Che si sia trattato di un modello, perfido quanto si vuole, ma efficiente è fuori discussione. Per consolidarlo negli anni, i tedeschi dovevano poter contare, soprattutto, sull’appoggio francese. Alle insidie dei confini orientali – non solo la vecchia DDR di allora, ma la Russia di Putin di oggi – non si poteva contrapporre una Germania disarmata. La Francia, con la sua “force de frappe”, assicurata dal possesso dell’atomica, poteva pertanto essere il deterrente immediato, da integrare con il sostegno di tutto l’Occidente: Stati Uniti in testa. Si spiega così la cosiddetta “entente cordiale”: quell’asse franco-tedesco che ha sempre scandito gli equilibri europei. Che per la Germania ha avuto, ovviamente un costo, ma era il minimo da sopportare.

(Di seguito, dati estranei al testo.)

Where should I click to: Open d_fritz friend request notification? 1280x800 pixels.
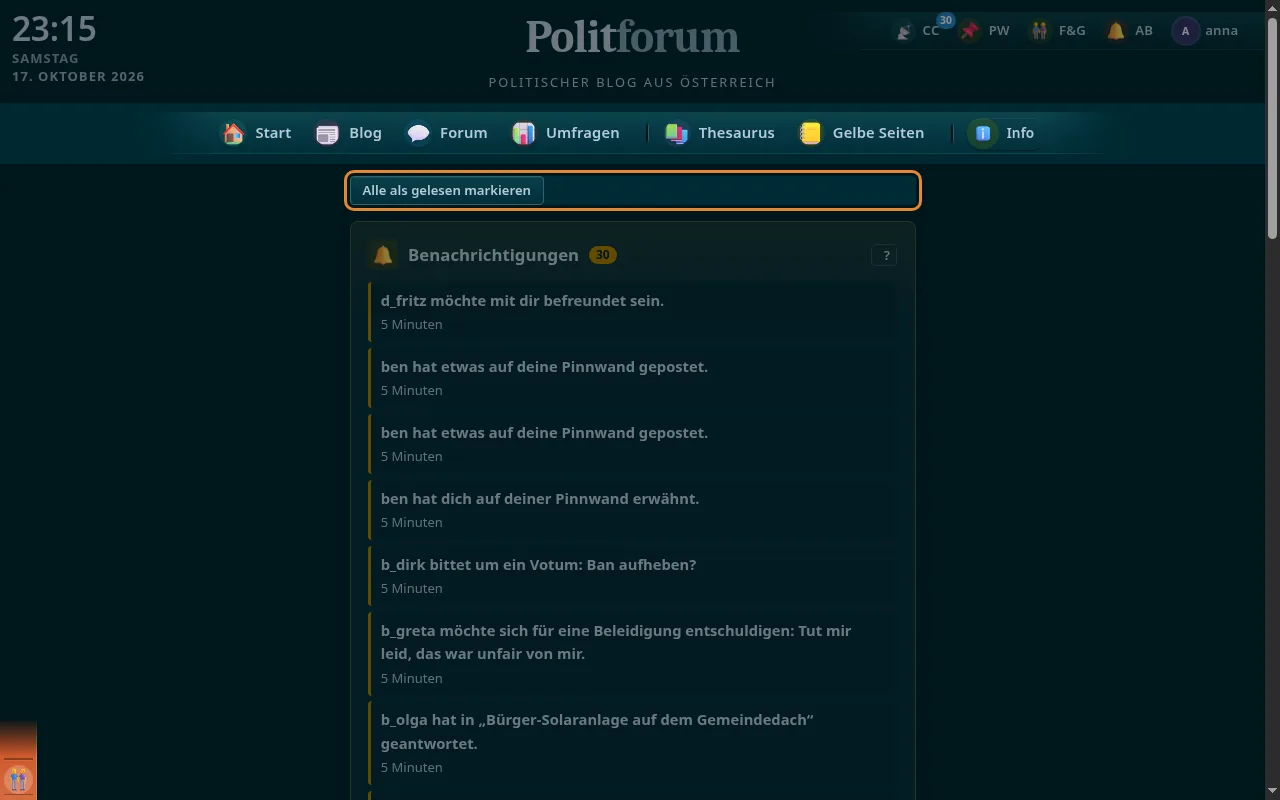coord(632,312)
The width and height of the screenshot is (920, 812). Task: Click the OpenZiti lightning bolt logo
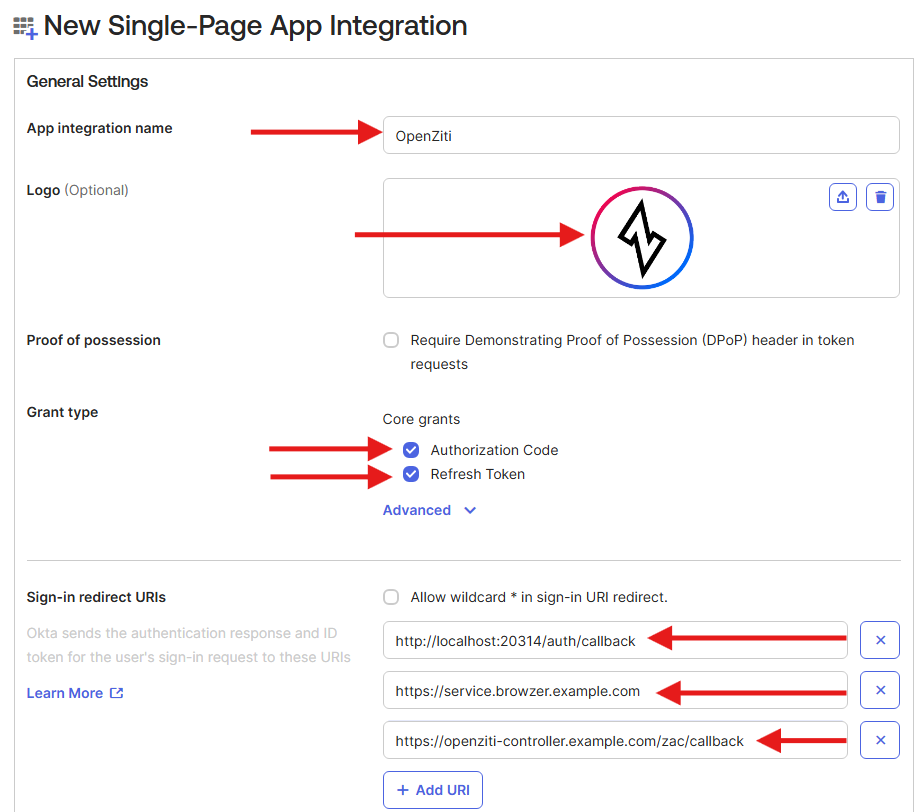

Non si dimentichi la grande crisi del ’92. Allora il crollo del sistema monetario europeo, episodio in cui le responsabilità tedesche furono rilevanti, comportò la crisi delle principali monete – lira, sterlina, peseta ed escudo portoghese subirono una svalutazione devastante – ma il franco francese fu salvato, grazie all’intervento della Bundesbank. Che una volta tanto si dimostrò più che generosa.

Che cosa è cambiato nel frattempo? Quasi tutto. La crisi dell’intero continente ha reso evidenti i tratti più odiosi di quell’egoismo nazionale che ha scaricato sugli altri Paesi le proprie contraddizioni non risolte. Non è solo la Grecia che protesta innalzando cartelli che ricordano il passato nazista. Nelle altre capitali europee il peso di quella supremazia, senza egemonia, è sopportato con crescente malessere, che l’elettorato interpreta in chiave anticomunitaria. Populismo, come affermano i benpensanti? Ci sarà anche quello. Ma chi è in grado di tracciare il confine tra presunti irrazionalismi – questo dovrebbe esserne il lato più oscuro – e critica legittima in difesa dei propri interessi nazionali e della propria comunità?

Lo si vada a dire agli stessi francesi dopo il fallimento di Sarkozy prima e di Hollande poi. Se nelle ultime elezioni il “fronte interno tedesco” è crollato a vantaggio delle opposizioni, cosa dovrebbero fare gli italiani, che da Angela Merkel non solo non hanno ottenuto alcunché, ma ne hanno subito i diktat e l’ingiustificato dileggio?

Sono questi i motivi che hanno portato Silvio Berlusconi e Forza Italia a dire no all’Europa tedesca. Non si tratta di ideologia, ma di ragioni economiche. Ed è l’unico argine serio che può essere posto ai populismi dilaganti. Di cui tutti hanno paura, ma che nessuno combatte veramente. Anche perché per combatterli veramente bisogna battere l’egemonismo tedesco.